DK: Our blog is about attending to the effect of relationships, most specifically family relationships on mental and emotional health. When we describe clinical experiences there is an implicit description of the process of psychotherapy. What does the psychotherapist do and say? Many think of psychotherapy as an investigation in search of an explanation, an interpretation. What I do in experiential therapy is to work to create experience in the interest of change. Sometimes the change is sudden. Most often it is slower. Slower change can be called ‘growth’. Language is used to describe experience, but language can be used to create experience as happens in this clinical report.

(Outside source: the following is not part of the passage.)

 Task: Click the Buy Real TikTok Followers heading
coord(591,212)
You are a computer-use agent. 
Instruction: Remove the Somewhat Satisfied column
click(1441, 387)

The following clinical story is an example of intuitive attention to symbolic relationships. The therapeutic benefit relies on the loose hold that language has on the reality to which it attends, and gives evidence that words are not simply tools but machines. Therapeutic experience occurs out of being playful with language and relationships:
The Case: There were three middle-aged sons managing a sizeable and successful Property Management & Real Estate firm. However, they were under the direction of their widowed 83-year-old mother. Their father, who had developed and directed this sizeable firm, died three years previously. Their mother, appointed by her husband at the end of his life, became the matriarchal CEO of the family business. She was vigorous but troubled. She had limited business experience, and in effect was dependent on her sons to give her direction in how to direct them. In her agitation she called her them constantly about the business, about dealing with her dead husband’s possessions.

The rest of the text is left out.